> [Texte]
##############################
Et Kennedy gagna les élections

L’élection présidentielle américaine s’annonce serrée. Une petite entreprise propose à l’un des partis de mieux cerner ses électeurs grâce une technologie compilant de vastes quantités de données. Et son candidat, qui semblait le moins bien placé, l’emporte de peu. Il ne s’agit ni de Donald Trump et Cambridge Analytica en 2016, mais de John F. Kennedy en 1960 et d’une entreprise aujourd’hui complètement oubliée, Simulmatics Corporation. L’historienne américaine Jill Lepore retrace la brève histoire de cette firme qui, selon elle, « a inventé le futur » dans If Then.

De Simulmatics à Cambridge Analytica

 Fondée l’année précédant l’élection, par un publiciste et fervent supporter du Parti démocrate Ed Greenfield, Simulmatics ambitionne de prédire comment les électeurs réagiront à telle ou telle déclaration des candidats. Elle met au point un système classant les votants en 480 catégories (sexe, blanc, protestant, urbain, etc.) et utilisant les réponses aux derniers sondages et les résultats électoraux des quatre dernières élections. « C’est le genre d’analyse courante aujourd’hui dans un monde où les campagnes politiques sont microciblées et gavées de données, mais à l’époque tout cela était nouveau et devait faire ses preuves », note Shannon Bond sur le site de la radio publique américaine NPR. Simulmatics a fourni trois rapports à l’équipe de campagne de Kennedy, mais qui ne contenaient rien de ce que les conseillers du candidat ne sachent déjà.
##############################
> [Jeu de données]
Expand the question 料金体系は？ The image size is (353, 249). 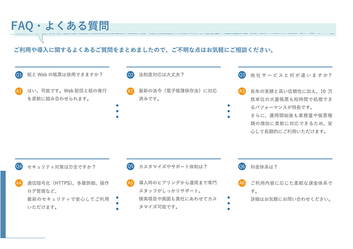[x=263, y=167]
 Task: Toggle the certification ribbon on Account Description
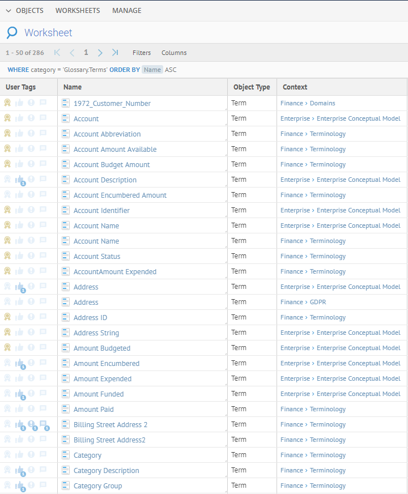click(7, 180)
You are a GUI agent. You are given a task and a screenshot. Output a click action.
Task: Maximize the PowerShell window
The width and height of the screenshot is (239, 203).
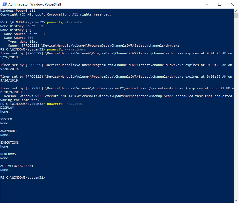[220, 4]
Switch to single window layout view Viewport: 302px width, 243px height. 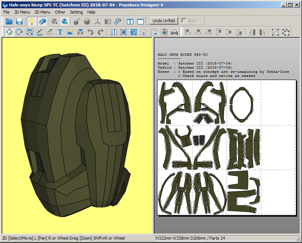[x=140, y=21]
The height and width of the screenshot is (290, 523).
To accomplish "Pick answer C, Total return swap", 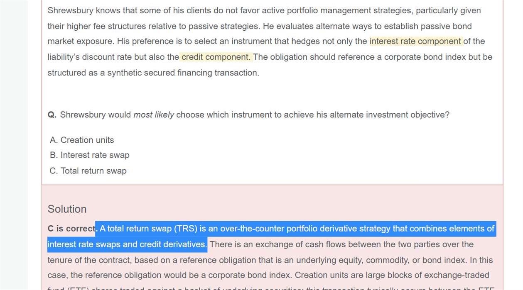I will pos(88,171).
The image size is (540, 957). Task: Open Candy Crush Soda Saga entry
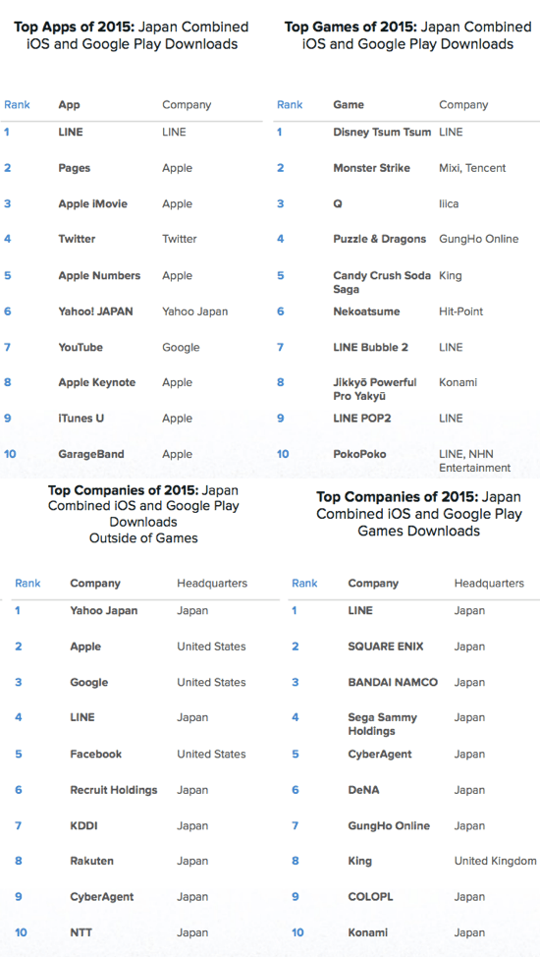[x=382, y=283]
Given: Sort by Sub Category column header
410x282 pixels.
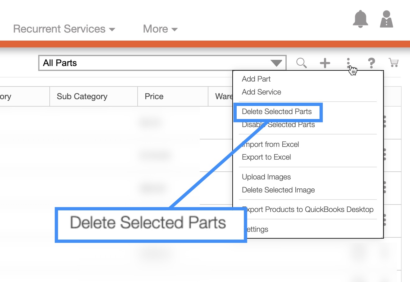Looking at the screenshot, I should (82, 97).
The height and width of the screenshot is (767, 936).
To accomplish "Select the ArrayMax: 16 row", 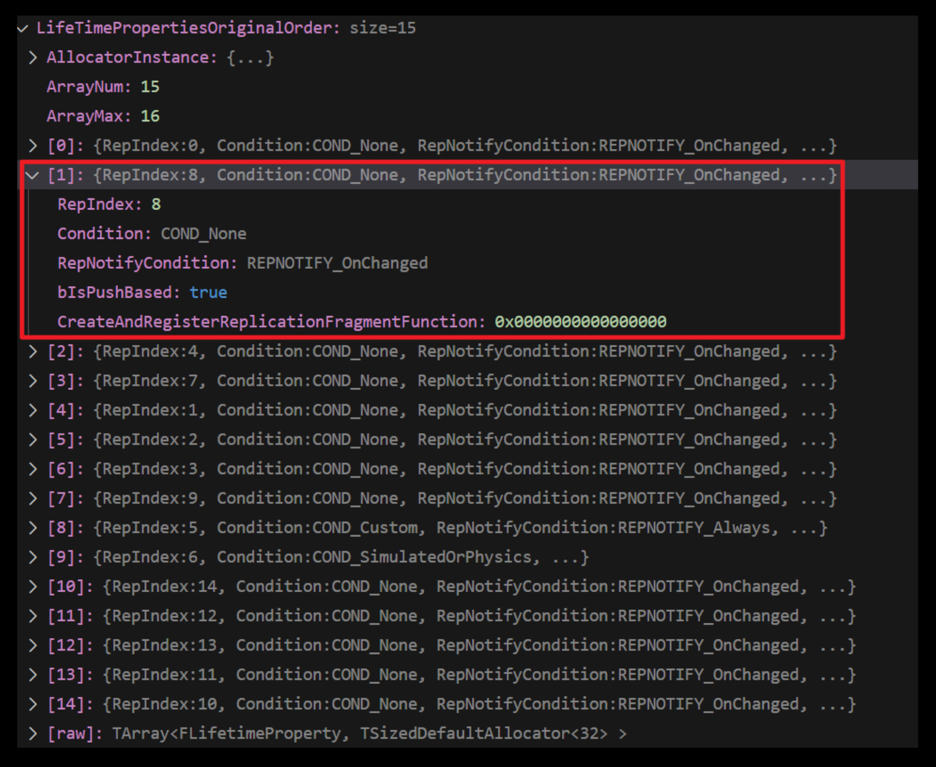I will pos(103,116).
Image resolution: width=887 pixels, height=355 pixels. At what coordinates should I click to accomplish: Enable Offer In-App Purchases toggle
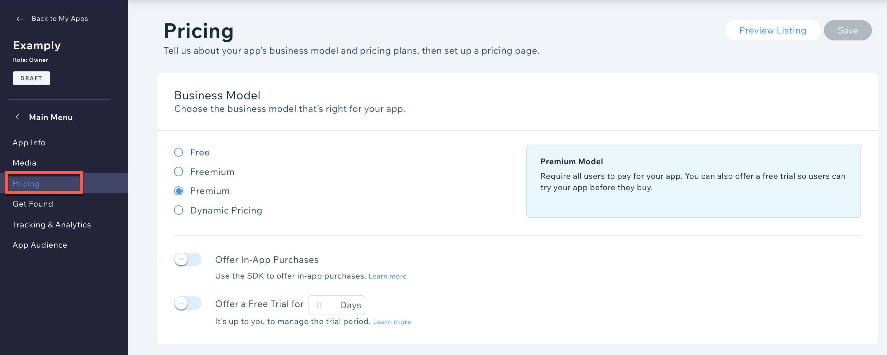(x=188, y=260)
##############################
> [Exercice 1]
Recopiez tel quel, dans le texte sur Simulmatics, tout ce qui va de « Fondée l’année précédant » jusqu'à « ne sachent déjà. ».
> [Exercice 2]
Combien de lignes des enregistrements contiennent la chaîne « pixels » ? Indiquez seulement ce nombre.

> [Réponse complète 1]
Fondée l’année précédant l’élection, par un publiciste et fervent supporter du Parti démocrate Ed Greenfield, Simulmatics ambitionne de prédire comment les électeurs réagiront à telle ou telle déclaration des candidats. Elle met au point un système classant les votants en 480 catégories (sexe, blanc, protestant, urbain, etc.) et utilisant les réponses aux derniers sondages et les résultats électoraux des quatre dernières élections. « C’est le genre d’analyse courante aujourd’hui dans un monde où les campagnes politiques sont microciblées et gavées de données, mais à l’époque tout cela était nouveau et devait faire ses preuves », note Shannon Bond sur le site de la radio publique américaine NPR. Simulmatics a fourni trois rapports à l’équipe de campagne de Kennedy, mais qui ne contenaient rien de ce que les conseillers du candidat ne sachent déjà.

> [Réponse complète 2]
2